## [Problem details]
Copy the entries that appear below in full, leaving out any picture among them.
Records supplied below:
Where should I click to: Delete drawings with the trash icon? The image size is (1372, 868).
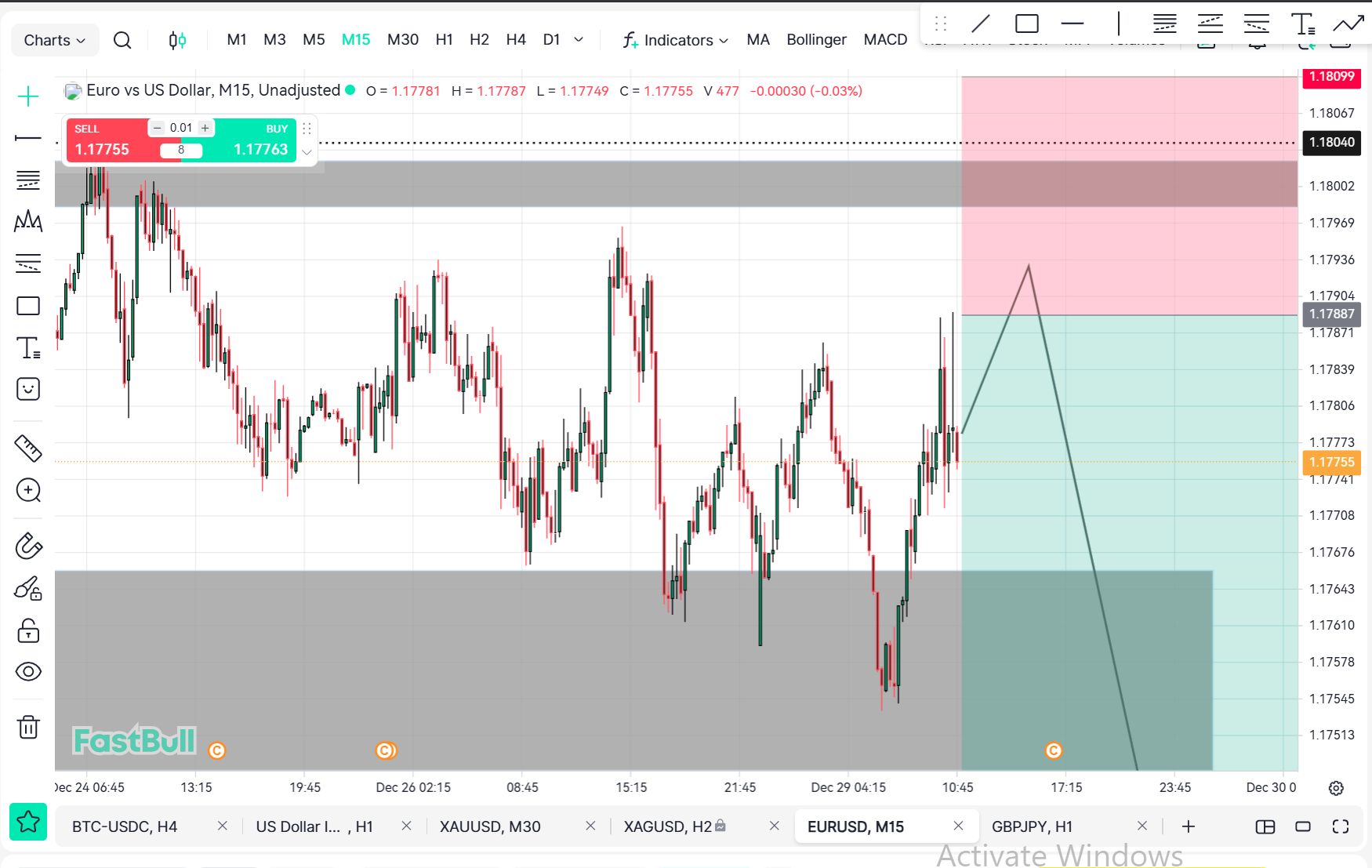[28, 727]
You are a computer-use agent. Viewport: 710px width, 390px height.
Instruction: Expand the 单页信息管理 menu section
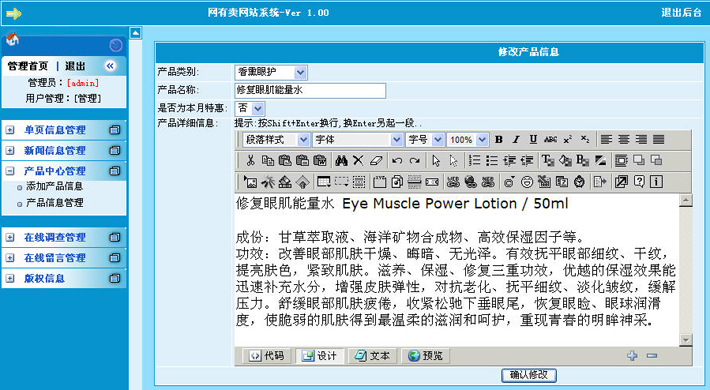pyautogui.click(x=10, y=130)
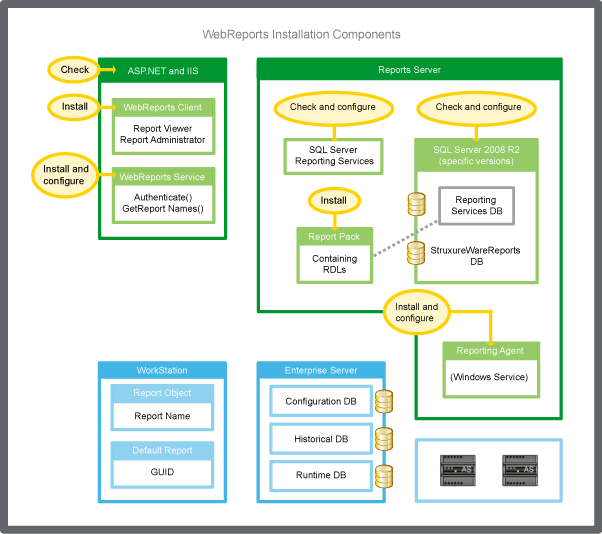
End of Records supplied.
## [Task solution]
Where should I click to: Delete drawings with the trash icon? The image size is (1372, 868).
[28, 727]
You are a computer-use agent. Viewport: 710px width, 390px height.
Instruction: Expand the 单页信息管理 menu section
pyautogui.click(x=10, y=130)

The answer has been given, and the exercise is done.